Filed under: authenticity, voluntary simplicity | Tags: meditation, pema chodron
“Meditation is probably the only activity that doesn’t add anything to the picture. You might say this is setting ourselves a task that is almost impossible. Maybe this is true. But on the other hand, the more we sit with this impossiblity, the more we find it’s always possible after all.” Pema Chodrom When Things Fall Apart 5 trancendent principles
We are here. That’s all I have to say.
Except, do you meditate? Any thoughts on the act?
Filed under: achievement, suburban, time management, voluntary simplicity | Tags: 5 transendent principles, pema chodron
“You’d rather stay in that cozy bed, but you jump out and make the fire because the brightness of the day in front of you is bigger than staying in bed. The more we connect with a bigger perspective, the more we connect with energetic joy.” Pema Chodron, When Things Fall Apart. 5 Transcendent Actions
I’ve experienced both sides of this. Mornings when I haul myself to yoga despite being called to the couch. Days when I tap away at the computer, wipe the counters, prepare the meal. The exertion put forth brings me peace and I believe it creates peace for others, as well; connects me to the larger principles: self, health, expression of talent, home, family. And I’ve had days that I put forth little in the name of “fatigue” and feel nothing at the end of the day, as a result: even more sluggish, restless, frustrated.

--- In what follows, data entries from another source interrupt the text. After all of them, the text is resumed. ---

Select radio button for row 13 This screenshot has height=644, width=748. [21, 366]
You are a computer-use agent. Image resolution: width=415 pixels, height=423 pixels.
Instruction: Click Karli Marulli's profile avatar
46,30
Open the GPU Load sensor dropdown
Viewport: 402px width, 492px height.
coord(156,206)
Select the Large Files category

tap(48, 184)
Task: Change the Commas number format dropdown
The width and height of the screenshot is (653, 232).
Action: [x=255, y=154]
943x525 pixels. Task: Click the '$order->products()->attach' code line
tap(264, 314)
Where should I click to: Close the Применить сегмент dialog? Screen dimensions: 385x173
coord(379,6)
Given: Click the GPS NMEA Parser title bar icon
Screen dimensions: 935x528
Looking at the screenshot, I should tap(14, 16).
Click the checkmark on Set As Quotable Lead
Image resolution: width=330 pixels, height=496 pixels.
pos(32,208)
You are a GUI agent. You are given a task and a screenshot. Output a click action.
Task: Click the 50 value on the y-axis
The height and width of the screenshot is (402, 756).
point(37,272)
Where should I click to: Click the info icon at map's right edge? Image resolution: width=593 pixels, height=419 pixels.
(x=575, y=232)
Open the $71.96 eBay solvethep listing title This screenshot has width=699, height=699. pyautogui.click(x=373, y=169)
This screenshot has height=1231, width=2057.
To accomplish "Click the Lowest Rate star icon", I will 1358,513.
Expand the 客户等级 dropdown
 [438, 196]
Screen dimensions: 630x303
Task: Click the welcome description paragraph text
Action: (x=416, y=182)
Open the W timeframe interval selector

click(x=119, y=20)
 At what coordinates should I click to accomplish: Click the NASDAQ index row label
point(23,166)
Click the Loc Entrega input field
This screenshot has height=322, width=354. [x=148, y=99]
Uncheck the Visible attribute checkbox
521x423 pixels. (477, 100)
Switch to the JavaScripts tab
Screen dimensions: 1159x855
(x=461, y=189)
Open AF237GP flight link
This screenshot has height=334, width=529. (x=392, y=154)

There’s holy in my actions, and yours too, if our actions stay connected to the greater principles of our lives. This is at the core of voluntary simplicity. It is not “how can I do less?”, rather, “how can I do more that connects to peace, my own truth, and the overall collective wisdom?” Sometimes that means doing less. Sometimes that means doing more.
I’d love hear about how you might “exert yourself” in the direction of your goals, passions, truth.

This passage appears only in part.